SOM3355 reduces chorea in Huntington's disease

Treatment with bevantolol hydrochloride (SOM3355) is well tolerated and results in a reduction in chorea among patients with Huntington’s disease (HD), a study has shown.

A research team conducted this randomized, placebo-controlled, proof-of-concept study in 32 HD patients assigned to two arms of four sequential 6-week periods each. Patients received placebo and SOM3355 at 100 and 200 mg twice daily in a crossover design.

The researchers then assessed whether participants improved by at least two points in the total maximal chorea score (primary endpoint) in any active drug period relative to the placebo period.

More than half of the patients (57.1 percent) met the primary endpoint.
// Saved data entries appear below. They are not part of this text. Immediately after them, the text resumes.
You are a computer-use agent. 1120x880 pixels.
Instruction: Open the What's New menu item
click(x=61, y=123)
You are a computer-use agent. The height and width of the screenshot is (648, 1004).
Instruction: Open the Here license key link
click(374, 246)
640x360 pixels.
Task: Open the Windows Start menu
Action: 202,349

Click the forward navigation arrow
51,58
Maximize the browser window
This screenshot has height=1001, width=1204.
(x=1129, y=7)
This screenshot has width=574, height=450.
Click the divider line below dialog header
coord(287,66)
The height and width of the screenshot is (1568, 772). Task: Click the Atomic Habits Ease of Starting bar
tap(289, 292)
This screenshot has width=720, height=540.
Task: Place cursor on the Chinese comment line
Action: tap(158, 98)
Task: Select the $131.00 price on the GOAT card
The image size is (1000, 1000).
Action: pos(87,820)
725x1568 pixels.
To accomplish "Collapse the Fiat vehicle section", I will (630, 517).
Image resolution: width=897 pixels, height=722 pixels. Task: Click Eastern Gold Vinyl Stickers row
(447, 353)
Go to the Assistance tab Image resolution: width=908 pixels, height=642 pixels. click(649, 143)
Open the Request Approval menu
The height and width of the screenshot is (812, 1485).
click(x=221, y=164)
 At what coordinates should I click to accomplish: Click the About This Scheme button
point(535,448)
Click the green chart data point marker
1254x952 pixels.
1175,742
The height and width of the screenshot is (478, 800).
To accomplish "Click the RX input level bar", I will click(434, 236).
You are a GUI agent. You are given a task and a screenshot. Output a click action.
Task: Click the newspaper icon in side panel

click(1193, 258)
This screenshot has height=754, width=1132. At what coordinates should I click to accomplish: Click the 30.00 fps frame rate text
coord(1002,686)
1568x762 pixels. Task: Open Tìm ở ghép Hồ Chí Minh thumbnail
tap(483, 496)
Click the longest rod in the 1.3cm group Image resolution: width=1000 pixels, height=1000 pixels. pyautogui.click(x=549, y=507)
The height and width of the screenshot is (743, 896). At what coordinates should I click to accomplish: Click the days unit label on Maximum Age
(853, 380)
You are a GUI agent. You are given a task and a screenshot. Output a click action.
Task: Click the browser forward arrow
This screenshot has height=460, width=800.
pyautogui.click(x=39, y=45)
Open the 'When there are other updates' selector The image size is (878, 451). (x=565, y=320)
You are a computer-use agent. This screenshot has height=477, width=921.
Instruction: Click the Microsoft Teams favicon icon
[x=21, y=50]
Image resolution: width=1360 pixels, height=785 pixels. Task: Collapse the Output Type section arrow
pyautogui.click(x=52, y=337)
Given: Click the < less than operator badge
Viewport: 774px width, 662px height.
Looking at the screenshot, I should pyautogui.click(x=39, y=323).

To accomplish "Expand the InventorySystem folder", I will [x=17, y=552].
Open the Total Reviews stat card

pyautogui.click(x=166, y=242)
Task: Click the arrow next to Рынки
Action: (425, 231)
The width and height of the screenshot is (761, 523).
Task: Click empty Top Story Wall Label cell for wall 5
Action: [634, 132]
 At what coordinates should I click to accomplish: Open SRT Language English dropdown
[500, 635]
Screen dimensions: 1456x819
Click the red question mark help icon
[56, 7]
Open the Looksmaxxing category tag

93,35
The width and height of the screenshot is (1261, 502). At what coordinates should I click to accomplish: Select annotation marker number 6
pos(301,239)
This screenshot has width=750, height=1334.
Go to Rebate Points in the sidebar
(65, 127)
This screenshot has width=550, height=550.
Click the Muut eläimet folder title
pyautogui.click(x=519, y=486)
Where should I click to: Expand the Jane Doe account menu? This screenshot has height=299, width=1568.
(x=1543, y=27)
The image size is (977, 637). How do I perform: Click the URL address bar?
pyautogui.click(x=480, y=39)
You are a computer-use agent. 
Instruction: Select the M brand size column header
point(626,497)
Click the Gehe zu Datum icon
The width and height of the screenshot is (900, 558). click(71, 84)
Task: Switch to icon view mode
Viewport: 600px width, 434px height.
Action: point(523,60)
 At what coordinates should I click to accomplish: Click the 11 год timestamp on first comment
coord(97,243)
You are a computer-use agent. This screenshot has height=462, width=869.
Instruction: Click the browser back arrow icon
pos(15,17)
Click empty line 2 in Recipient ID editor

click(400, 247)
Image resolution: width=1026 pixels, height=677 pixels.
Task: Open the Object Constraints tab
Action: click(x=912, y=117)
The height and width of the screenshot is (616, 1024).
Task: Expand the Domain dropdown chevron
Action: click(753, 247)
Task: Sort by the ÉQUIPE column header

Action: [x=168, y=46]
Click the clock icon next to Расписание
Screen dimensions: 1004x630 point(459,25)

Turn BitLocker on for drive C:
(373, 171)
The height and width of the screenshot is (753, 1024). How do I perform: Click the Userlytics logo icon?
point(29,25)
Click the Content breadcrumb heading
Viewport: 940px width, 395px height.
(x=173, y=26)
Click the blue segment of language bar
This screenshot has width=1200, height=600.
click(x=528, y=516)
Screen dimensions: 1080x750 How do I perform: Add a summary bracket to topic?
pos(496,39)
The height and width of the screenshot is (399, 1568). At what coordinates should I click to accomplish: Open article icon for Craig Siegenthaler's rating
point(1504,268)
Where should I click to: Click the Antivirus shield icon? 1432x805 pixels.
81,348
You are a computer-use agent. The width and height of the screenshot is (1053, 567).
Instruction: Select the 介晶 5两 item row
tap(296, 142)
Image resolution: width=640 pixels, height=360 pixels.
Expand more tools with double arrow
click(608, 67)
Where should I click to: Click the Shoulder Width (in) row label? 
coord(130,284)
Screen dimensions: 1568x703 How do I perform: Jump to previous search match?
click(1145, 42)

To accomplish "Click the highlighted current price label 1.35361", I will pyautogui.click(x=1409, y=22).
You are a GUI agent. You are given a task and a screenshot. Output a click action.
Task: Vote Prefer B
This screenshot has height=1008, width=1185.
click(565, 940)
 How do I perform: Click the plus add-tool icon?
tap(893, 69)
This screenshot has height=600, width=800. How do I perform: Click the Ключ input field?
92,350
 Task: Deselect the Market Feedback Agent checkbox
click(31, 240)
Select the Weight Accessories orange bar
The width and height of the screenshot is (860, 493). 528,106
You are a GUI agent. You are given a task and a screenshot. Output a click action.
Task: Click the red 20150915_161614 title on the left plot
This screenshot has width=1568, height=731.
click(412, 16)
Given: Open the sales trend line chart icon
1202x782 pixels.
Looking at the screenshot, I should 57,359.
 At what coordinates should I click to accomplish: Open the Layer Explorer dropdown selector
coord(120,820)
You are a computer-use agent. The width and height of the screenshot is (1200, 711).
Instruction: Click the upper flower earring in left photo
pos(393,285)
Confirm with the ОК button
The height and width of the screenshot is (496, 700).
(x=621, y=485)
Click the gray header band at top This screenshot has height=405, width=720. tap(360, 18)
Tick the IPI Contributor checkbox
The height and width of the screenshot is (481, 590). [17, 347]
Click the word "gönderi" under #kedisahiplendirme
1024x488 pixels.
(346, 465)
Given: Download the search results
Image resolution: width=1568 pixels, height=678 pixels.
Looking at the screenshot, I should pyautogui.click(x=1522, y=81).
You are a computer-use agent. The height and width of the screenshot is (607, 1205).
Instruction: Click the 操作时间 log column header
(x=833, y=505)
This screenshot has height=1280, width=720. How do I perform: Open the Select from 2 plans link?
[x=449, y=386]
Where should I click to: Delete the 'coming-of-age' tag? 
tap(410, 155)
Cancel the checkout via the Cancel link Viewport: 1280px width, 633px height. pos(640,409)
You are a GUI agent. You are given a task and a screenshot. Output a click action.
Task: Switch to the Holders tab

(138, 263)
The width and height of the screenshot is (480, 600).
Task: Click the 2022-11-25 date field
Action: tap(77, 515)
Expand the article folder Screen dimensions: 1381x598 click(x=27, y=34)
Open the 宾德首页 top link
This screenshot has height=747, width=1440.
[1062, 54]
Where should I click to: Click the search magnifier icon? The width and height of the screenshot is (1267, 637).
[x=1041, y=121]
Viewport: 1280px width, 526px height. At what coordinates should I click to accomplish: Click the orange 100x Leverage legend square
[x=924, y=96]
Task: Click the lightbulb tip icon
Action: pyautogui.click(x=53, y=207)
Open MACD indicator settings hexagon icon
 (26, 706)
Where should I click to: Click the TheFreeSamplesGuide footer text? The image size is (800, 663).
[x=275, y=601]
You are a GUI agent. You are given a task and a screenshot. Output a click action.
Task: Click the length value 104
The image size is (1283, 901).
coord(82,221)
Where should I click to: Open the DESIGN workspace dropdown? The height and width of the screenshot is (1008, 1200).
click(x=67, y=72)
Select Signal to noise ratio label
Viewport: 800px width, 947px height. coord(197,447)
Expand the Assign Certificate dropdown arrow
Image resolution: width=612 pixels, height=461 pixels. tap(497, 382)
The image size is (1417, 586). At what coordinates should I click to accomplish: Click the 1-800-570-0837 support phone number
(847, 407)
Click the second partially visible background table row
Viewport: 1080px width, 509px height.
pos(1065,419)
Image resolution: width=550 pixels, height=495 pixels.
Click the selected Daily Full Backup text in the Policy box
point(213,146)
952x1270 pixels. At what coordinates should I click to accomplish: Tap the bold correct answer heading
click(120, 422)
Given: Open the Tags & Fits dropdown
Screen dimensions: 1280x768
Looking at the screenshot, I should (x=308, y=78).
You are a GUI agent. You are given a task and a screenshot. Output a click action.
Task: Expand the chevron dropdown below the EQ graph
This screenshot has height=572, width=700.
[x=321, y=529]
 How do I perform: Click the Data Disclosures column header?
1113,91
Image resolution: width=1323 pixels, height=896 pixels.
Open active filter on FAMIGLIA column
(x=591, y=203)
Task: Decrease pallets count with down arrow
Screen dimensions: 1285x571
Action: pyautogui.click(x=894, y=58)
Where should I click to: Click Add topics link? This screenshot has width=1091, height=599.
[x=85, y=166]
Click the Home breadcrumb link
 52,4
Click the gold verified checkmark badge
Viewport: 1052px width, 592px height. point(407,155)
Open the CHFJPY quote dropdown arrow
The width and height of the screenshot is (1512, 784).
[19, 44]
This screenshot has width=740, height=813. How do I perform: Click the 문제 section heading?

Of these, 28.6 percent achieved an improvement of ≥3 points, 25.0 percent ≥4 points, 17.9 percent ≥5 points, and 10.7 percent ≥6 points compared with placebo.

On mixed-model analysis, SOM3355 200 mg twice daily demonstrated a significant improvement in the total maximal chorea score of ‒1.14 (95 percent confidence interval, ‒2.11 to ‒0.16; p=0.0224) relative to placebo treatment. These results were consistent with the Clinical and Patient Global Impression of Change ratings (secondary endpoints).

The research team recorded a 1.7‒1.9-fold increase in the levels of plasma prolactin (p<0.005), which potentially indicated the effect on the dopamine pathway, consistent with vesicular monoamine transporter type 2 inhibition. In addition, they observed mostly mild to moderate adverse events during SOM3355 administration.

“Larger studies are necessary to confirm its therapeutic utility as an antichoreic drug,” the researchers said.